Monday May 24th, 1999
Steve Morrison, creator of the XULTool, has joined MozillaZine (as some of you may already know). He has been hard at work getting the XULTool working on our site, and we're pleased to announce that the ChromeZone is now online.
Now, with a simple form, you can change the look and feel of Mozilla, and create your own themes! You can also choose from some ready-made themes we have available. You can also send your own themes to ChromeZone for addition to our site.
So, fire up apprunner and head over to the chromeZone.
We got a lot of great entries for our little "name our new chrome area" contest, but in our final vote, "ChromeZone" came out on top. A number of people submitted the name "ChromeZone" or a variation for our contest. Clayton Scott was the first, however, and his prize is a stuffed Mozilla doll from Netscape. I know we didn't promise any prizes for the contest, but we wanted to give something to the winner.
Thanks to everyone for you contributions, and if you have any suggestions for the chromeZone, let us know.
#211 Re:MozillaZine's ChromeZone Now Open!
by pete collins <firstname.lastname@example.org>
Saturday May 29th, 1999 11:56 AM
You are replying to this message
Gecko's TreeControl is an attempt to standardize a non-standard widget. Did they submit it to the W3C? Their whole use of RDF and the XP widgets is non-standard (that is, hasn't been submitted to a standards body)
I think it is XUL currently a recommendation. It is a new innovative technology being developed as we speak based entirely on existing standards.
Gecko only applications and websites will be just as terrible as IE only websites. This whole XP widget/XUL/RDF thing is going to encourage, in the worst case, web sites being Gecko only.
It will make it easier for web developers like us to write cross platform apps than it is right now. This is a far better alternative than writing a web app in native code, porting it to all other platforms, debugging it and then releasing it for public use rapidly and cost effectively(impossible). Netscape has already don this for us. Now we are not limited to building entire apps in a web page.
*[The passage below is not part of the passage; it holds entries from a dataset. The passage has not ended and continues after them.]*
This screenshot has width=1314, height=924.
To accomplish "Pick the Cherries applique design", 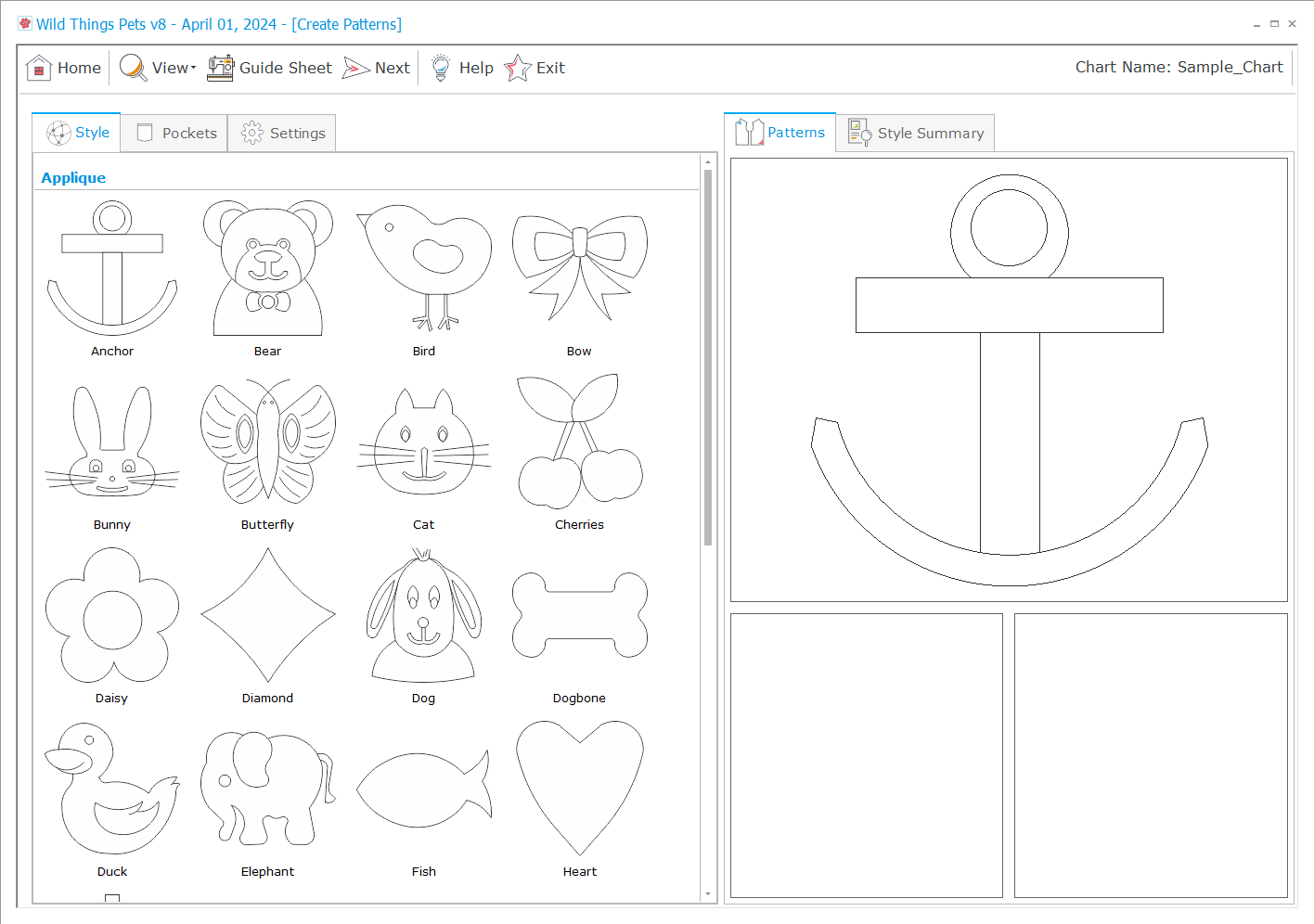I will (x=579, y=443).
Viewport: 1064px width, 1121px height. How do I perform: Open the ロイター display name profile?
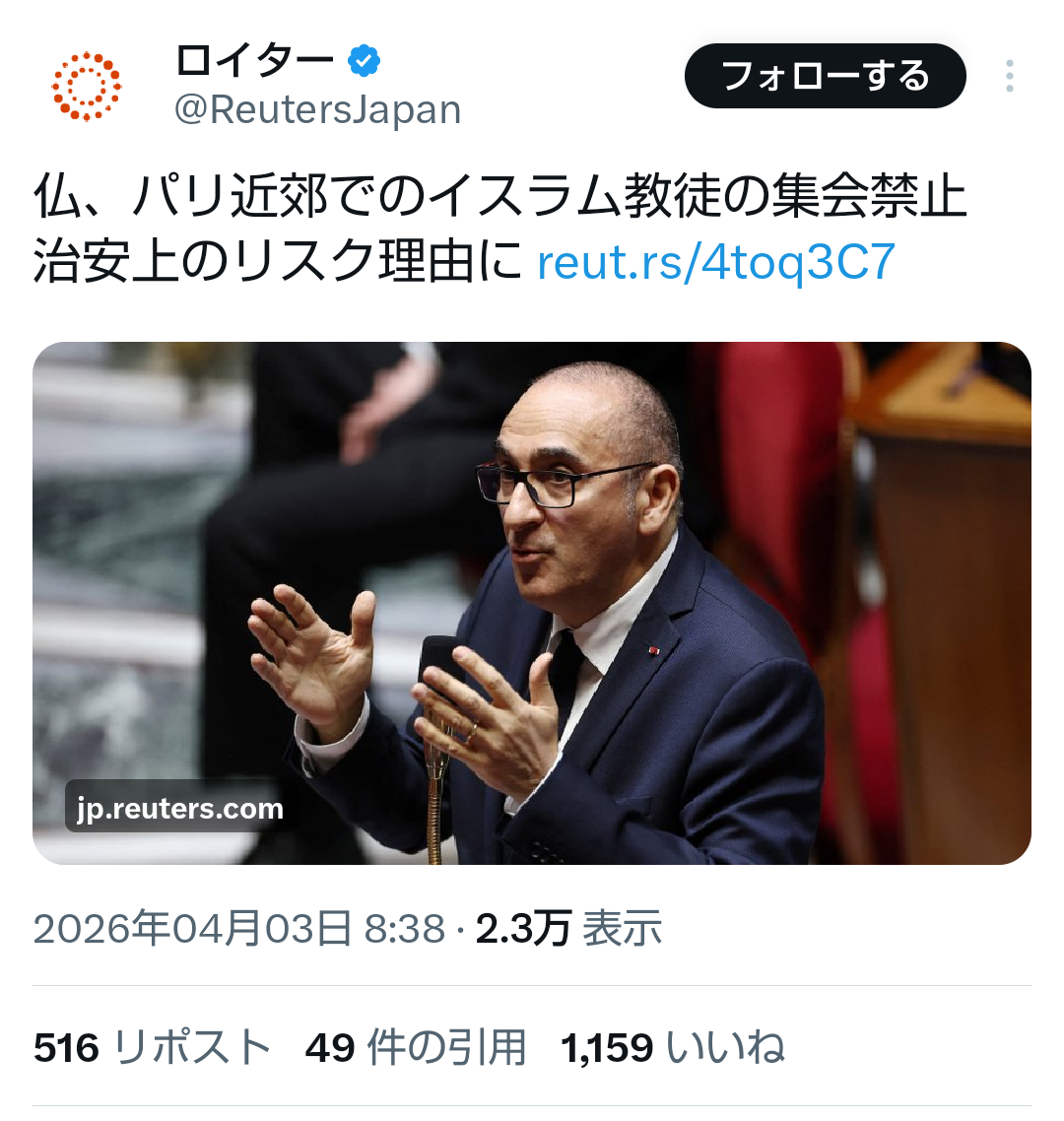[x=254, y=61]
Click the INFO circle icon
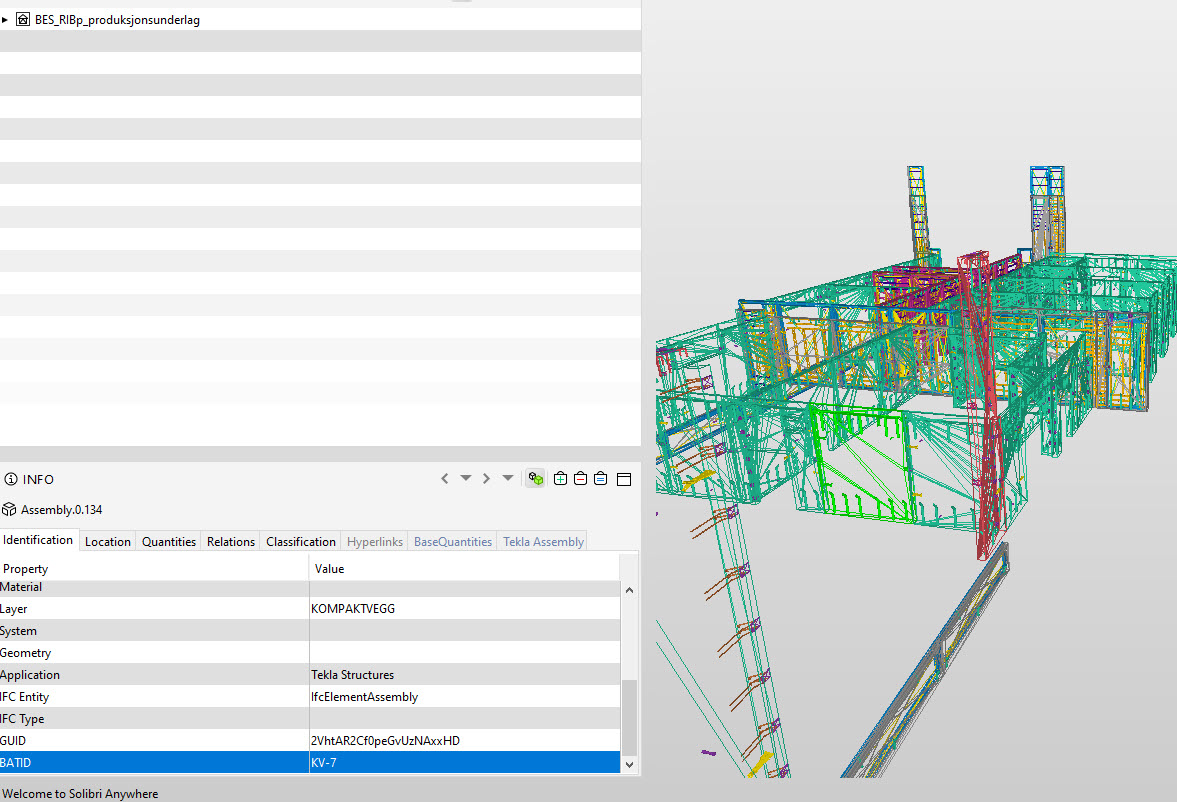 click(x=11, y=479)

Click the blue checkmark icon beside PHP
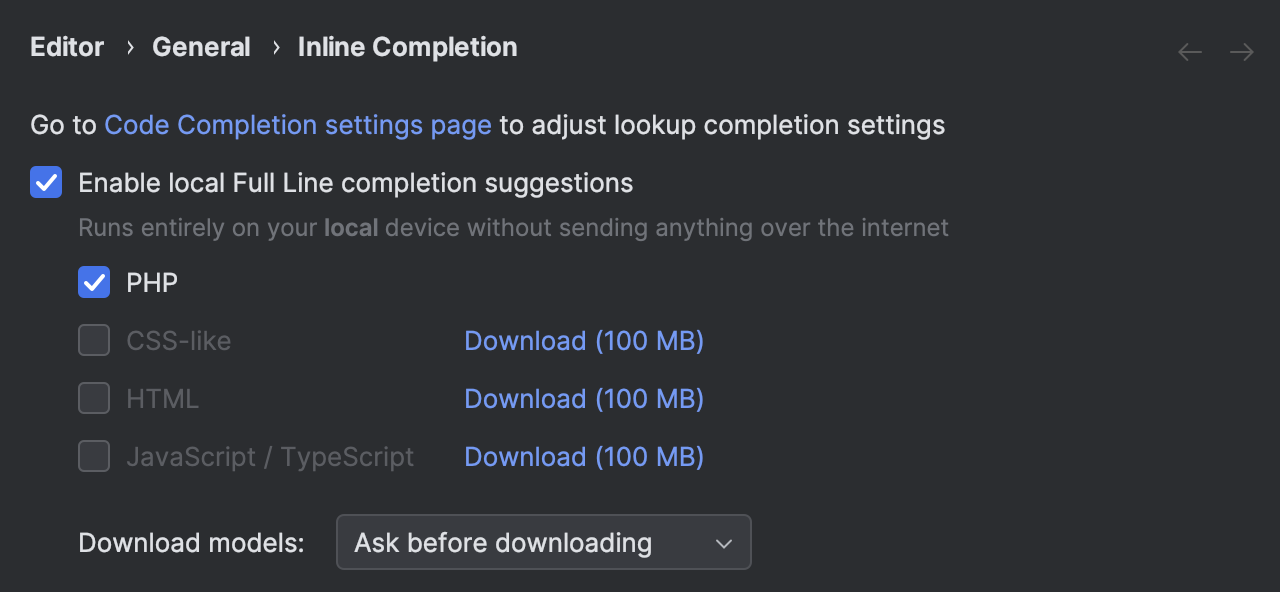(x=93, y=282)
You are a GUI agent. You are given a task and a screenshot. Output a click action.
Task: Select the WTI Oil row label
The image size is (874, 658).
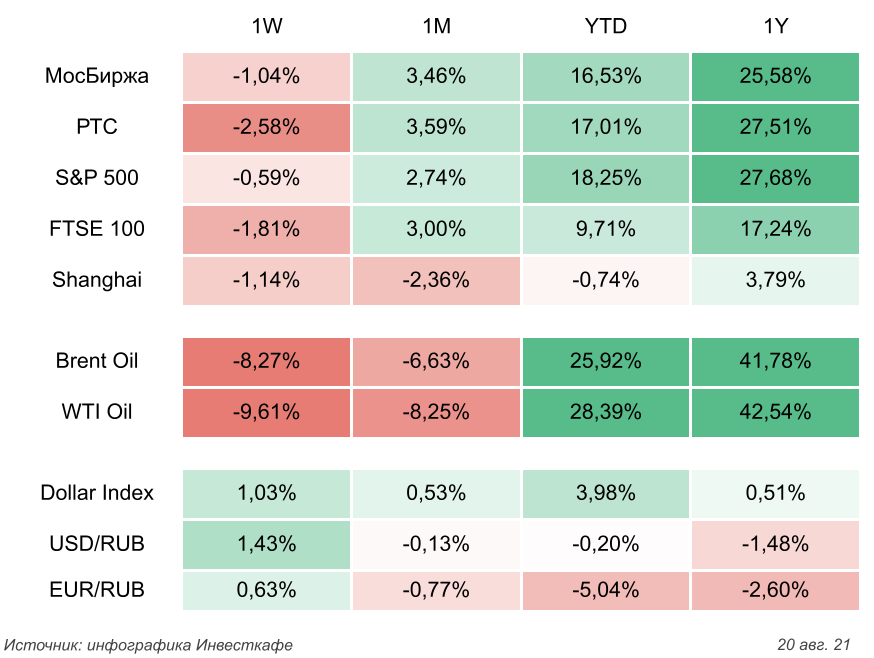click(97, 412)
I personally am moist with anticipation :-)
For all these years, we've been trying to get browsers to standardize on HTML4.0, XML, CSS, ECMAScript, and DOM. Now we have Gecko introducing extra non-standard UI ability that web pages authors *will* take advantage of.
Funny, xul IS html4 an application of xml that uses css for layout and ECMAScript in a DOM based AOM(application object model) that uses gifs and jpgs to create your very own widget - what part of "standard" are we missing??
I think non-standard extension language/protocol extensions that make the client non-interchangeable suck, whether they are open-source or not.
???? The client is entirely interchangeable. You now can code your own UI with XUL.
Plus, Gecko XP widgets look weird on other OS's like the Mac, or CDE/Motif. They don't have the native look, or keyboard policy of the platform they are running on.
In my opinion there currently is no cross platform "native look". The web being a combination of multiple platforms, in multiple environments using multiple protocols is a far cry from having any such "native look". Web browses are the main front end to this type of environment. XUL lets you write whatever UI you want. That's the beauty of it. This is the goal that is trying to be accomplished.